= TO DO =
In the material below, copy everything from the line containing "You are a GUI" down to the line containing "point(204,28)", swapping "step circle" for "step icon" and keeping all else the same. Leave the pictures out of your answer.

= RECORD LIST =
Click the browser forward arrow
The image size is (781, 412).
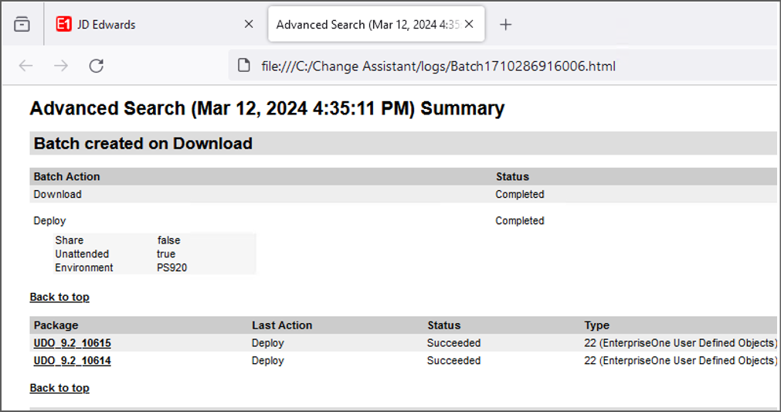61,66
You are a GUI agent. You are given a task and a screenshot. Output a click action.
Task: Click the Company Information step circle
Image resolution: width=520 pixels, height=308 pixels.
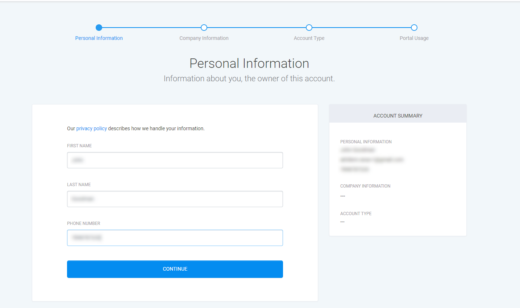point(204,28)
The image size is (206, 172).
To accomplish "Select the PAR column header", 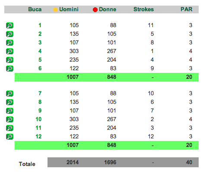I will (187, 9).
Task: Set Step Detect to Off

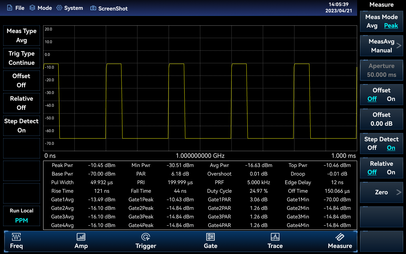Action: pos(372,148)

= RESULT FOR THIS EXERCISE =
You are a GUI agent. You are given a task and a screenshot. Output a click action.
Task: Click the Company Information step icon
Image resolution: width=520 pixels, height=308 pixels.
point(204,28)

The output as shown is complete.